Ditjen
PSDKP KKP hari ini tgl 4 Oktober 2017 bertempat di Pangkalan PSDKP Batam mendeportasi
239 nelayan Vietnam non tersangka yang
ditangkap karena illegal fishing. Nelayan Vietnam yg dideportasi tersebut
sebelumnya ditangkap oleh TNI AL, Polair Baharkam dan kapal pengawas perikanan.

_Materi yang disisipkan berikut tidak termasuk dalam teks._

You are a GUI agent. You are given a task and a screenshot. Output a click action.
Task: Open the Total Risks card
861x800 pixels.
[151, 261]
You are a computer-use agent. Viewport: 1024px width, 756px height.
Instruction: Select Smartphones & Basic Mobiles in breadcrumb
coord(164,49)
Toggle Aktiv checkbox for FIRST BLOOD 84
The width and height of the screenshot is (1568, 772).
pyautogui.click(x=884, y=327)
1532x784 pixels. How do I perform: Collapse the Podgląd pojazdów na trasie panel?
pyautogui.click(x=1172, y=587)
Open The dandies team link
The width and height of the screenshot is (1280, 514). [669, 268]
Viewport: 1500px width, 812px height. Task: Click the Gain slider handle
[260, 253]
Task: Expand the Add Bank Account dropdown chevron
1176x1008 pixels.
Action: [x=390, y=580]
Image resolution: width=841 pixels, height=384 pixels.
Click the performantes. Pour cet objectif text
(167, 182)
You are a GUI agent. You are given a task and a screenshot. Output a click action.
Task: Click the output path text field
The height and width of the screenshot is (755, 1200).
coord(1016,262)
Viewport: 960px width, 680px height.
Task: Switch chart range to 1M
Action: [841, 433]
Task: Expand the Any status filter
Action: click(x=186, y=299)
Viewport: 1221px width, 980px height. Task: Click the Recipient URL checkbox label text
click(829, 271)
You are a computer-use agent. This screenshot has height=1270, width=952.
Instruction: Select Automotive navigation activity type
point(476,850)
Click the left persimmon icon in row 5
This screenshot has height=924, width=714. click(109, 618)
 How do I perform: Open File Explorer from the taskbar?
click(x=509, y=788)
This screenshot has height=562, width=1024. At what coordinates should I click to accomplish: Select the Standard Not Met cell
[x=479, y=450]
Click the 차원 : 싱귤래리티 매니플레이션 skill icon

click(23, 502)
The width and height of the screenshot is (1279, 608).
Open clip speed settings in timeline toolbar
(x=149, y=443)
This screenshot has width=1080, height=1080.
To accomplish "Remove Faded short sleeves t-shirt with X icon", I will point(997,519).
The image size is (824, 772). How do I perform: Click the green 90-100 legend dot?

Para nelayan tersebut sebelumnya ditampung di PSDKP, Polair, TNI AL dan
Imigrasi di Natuna/Ranai, Tarempa, & Pontianak. Dan didatangkan ke batam dengan kapal
pengawas perikanan milik Ditjen PSDKP KKP.
Penandatanganan
penyerahan nelayan Vietnam oleh Ka Pangkalan PSDKP Batam Bpk. Slamet & Counsellor of the Embassy of
Vietnam Mr. Tran Minh Cu. Pembacaan deklarasi oleh nelayan Vietnam untuk tidak
terlibat lagi dlm kegiatan IUU Fishing di WPPNRI & menghormati kedaulatan
Indonesia.
Proses
pelepasan nelayan Vietnam dilakukan secara simbolis. Para nelayan tsb dijemput
dengan Kapal Vietnam Coast Guard.
Sebagai informasi, ketentuan deportasi nelayan asing
yg berstatus non tersangka telah diatur dalam Pasal 83A ayat (1) UU Nomor 45
Tahun 2009 tentang Perubahan Atas Undang-Undang
Nomor 31 Tahun 2004 tentang Perikanan yang menyebutkan, selain yang ditetapkan
sebagai tersangka dalam tindak pidana perikanan atau tindak pidana lainnya,
awak kapal lainnya dapat dipulangkan termasuk yang berkewarganegaraan asing.
Dalam
hal proses hukum tindak pidana perikanan, yang ditetapkan tersangka adalah
Nakhoda dan Kepala Kamar Mesin (KKM). Sedangkan yang lainnya hanya berstatus
sebagai saksi ataupun tidak memiliki status (non tersangka dan non saksi). Deportasi
juga dilakukan karena keterbatasan sarana prasarana penampungan, kapasitas
penampungan yang tidak mencukupi dan keterbatasan jumlah petugas. Sumber : https://twitter.com/kkpgoid
Menurut Bapak Fuad Himawan Direktur Penanganan Pelanggaran (https://kinerjakkp.bitrix24.com) Setelah repatriasi ABK Vietnam sebanyak 695 orang pada bulan Juni 2017,
kembali dilakukan repatriasi sebanyak 239 orang ABK Vietnam dari
Pangkalan PSDKP Batam ke kapal Coast Guard Vietnam 8001, pada tanggal 4
Oktober 2017.
ABK Vietnam yang dipulangkan adalah ABK non justitia maupun terdakwa yang telah menjalan masa kurungan badannya sebagai pengganti denda sebagaimana keputusan yang telah ditetapkan pengadilan. Telah disampaikan harapan agar pemerintah Vietnam dapat membuat aturan atau melarang nelayan Vietnam untuk mencari ikan di perairan Indonesia, dan dalam sambutannya Mr. Tran Minh Cu Konselor kedutaan besar negara Republik sosialis vietnam, menyampaikan bahwa pemerintah Vietnam telah mensosialisasikan kepada para nelayan di propinsi yang berbatasan dengan perairan Indonesia untuk tidak lagi berlayar ke perairan Indonesia untuk mencari ikan. Selain dalam rangka menjalin hubungan baik antar negara Indonesia dengan Vietnam, pemulangan ini juga dilakukan untuk mengurangi beban Negara Indonesia dalam hal ini UPT/Satwas PSDKP terkait dalam memberi makan dan menjaga keamanan para ABK tersebut, mengingat keterbatasan UPT/Satwas PSDKP akan sarana penampungannya serta sumberdaya manusianya.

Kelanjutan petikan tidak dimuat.